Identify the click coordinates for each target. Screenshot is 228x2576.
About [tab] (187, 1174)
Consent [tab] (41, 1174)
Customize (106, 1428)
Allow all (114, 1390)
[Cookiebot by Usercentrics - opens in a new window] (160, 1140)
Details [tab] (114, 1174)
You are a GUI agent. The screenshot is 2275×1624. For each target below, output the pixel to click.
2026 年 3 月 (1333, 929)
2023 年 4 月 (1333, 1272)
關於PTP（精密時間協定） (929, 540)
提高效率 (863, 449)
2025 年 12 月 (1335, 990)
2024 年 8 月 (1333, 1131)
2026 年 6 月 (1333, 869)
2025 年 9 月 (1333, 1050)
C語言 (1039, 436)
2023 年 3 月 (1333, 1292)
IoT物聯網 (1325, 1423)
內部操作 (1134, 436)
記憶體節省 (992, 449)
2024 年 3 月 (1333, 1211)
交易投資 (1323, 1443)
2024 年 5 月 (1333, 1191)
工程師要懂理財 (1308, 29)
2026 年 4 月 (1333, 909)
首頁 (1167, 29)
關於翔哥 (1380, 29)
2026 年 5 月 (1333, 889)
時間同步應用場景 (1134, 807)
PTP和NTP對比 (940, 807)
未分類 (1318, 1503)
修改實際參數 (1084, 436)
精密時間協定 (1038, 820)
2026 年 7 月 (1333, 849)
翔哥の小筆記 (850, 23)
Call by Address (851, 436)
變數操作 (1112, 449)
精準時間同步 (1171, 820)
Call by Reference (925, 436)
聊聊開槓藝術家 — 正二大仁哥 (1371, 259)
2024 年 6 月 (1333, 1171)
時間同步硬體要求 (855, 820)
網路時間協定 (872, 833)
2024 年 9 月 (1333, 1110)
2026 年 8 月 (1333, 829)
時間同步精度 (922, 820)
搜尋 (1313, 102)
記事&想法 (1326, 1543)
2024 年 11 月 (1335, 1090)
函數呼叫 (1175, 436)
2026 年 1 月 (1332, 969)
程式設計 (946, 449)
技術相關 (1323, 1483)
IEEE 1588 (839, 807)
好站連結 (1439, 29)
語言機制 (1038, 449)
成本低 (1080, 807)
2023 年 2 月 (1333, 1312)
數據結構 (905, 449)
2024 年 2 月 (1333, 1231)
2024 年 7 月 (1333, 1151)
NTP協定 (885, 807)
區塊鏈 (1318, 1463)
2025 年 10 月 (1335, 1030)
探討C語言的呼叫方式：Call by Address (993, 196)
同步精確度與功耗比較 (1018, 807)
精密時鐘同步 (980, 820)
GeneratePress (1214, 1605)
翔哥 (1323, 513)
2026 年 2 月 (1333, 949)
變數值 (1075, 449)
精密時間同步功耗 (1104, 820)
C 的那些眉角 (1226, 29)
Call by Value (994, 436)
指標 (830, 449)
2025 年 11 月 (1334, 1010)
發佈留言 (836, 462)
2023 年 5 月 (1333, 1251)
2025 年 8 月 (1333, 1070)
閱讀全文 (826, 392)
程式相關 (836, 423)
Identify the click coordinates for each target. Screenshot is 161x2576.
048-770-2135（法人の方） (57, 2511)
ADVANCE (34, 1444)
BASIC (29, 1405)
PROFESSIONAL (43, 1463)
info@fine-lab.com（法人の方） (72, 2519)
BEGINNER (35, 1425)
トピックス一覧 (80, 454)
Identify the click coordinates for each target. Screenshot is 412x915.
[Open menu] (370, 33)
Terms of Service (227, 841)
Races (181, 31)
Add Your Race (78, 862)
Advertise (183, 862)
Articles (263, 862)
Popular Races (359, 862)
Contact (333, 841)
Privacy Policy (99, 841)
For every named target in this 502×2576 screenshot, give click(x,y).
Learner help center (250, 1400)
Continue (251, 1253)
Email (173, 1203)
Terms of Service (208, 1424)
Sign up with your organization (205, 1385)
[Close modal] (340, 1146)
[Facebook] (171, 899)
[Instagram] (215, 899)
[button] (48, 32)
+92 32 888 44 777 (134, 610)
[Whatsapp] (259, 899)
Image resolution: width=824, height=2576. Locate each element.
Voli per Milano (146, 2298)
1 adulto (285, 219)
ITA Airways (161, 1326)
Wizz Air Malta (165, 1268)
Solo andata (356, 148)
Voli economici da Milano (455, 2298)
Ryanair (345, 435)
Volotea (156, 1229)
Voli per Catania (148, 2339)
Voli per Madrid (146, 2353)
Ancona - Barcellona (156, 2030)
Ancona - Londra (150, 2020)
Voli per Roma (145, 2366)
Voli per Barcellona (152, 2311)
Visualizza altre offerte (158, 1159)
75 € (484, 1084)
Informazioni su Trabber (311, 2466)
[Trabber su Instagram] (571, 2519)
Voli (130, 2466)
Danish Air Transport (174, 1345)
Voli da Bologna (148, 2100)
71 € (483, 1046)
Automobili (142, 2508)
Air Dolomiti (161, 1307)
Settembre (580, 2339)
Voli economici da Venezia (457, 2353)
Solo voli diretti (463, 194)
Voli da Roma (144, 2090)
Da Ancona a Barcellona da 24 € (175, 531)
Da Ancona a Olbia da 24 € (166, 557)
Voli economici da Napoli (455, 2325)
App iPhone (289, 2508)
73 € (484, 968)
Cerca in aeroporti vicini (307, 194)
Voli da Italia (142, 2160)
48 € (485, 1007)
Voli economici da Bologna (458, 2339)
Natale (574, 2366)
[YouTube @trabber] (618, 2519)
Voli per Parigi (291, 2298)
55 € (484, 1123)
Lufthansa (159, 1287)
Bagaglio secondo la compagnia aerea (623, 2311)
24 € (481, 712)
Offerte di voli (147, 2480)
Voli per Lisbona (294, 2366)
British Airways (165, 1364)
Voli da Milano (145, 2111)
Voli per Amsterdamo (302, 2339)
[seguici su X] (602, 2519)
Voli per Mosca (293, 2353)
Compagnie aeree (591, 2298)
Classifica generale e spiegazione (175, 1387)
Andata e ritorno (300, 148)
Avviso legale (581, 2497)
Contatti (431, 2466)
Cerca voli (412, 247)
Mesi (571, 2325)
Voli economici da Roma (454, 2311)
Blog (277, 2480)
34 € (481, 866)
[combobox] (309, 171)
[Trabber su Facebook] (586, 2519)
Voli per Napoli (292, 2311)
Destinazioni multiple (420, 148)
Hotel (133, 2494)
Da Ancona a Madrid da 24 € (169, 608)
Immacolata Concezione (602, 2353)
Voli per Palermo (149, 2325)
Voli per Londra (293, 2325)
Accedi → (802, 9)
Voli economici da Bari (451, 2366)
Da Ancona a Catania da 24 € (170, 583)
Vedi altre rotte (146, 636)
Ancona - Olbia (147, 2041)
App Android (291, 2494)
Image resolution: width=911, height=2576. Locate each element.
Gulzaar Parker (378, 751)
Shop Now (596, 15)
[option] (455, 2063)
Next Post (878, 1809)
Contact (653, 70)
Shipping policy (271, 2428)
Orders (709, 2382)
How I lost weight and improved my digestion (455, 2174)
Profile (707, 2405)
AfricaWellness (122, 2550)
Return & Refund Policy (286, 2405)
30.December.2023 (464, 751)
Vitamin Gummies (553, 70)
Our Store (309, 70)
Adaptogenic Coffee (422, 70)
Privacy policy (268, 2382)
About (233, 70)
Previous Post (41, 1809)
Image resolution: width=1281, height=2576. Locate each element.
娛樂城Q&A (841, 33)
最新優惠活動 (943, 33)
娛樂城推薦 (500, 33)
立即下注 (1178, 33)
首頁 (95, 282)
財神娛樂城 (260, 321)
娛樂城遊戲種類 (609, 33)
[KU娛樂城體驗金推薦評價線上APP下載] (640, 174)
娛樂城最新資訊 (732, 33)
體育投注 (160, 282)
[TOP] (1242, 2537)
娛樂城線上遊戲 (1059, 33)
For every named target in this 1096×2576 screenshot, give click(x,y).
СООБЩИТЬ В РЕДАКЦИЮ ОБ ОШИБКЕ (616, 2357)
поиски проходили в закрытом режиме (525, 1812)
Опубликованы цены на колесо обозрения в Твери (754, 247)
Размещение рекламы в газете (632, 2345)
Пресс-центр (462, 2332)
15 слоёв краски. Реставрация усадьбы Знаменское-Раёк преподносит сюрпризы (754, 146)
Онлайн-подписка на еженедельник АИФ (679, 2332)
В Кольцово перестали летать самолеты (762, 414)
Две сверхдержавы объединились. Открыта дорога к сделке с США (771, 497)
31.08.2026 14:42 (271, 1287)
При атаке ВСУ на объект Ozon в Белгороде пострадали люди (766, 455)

• **Work instructions**:
From the entries above, list each line with "Locate" in it.

• **Result**:
Image resolution: width=824, height=2576. Locate each element.
Image resolution: width=911, height=2576. Locate each element.
Image resolution: width=1281, height=2576. Locate each element.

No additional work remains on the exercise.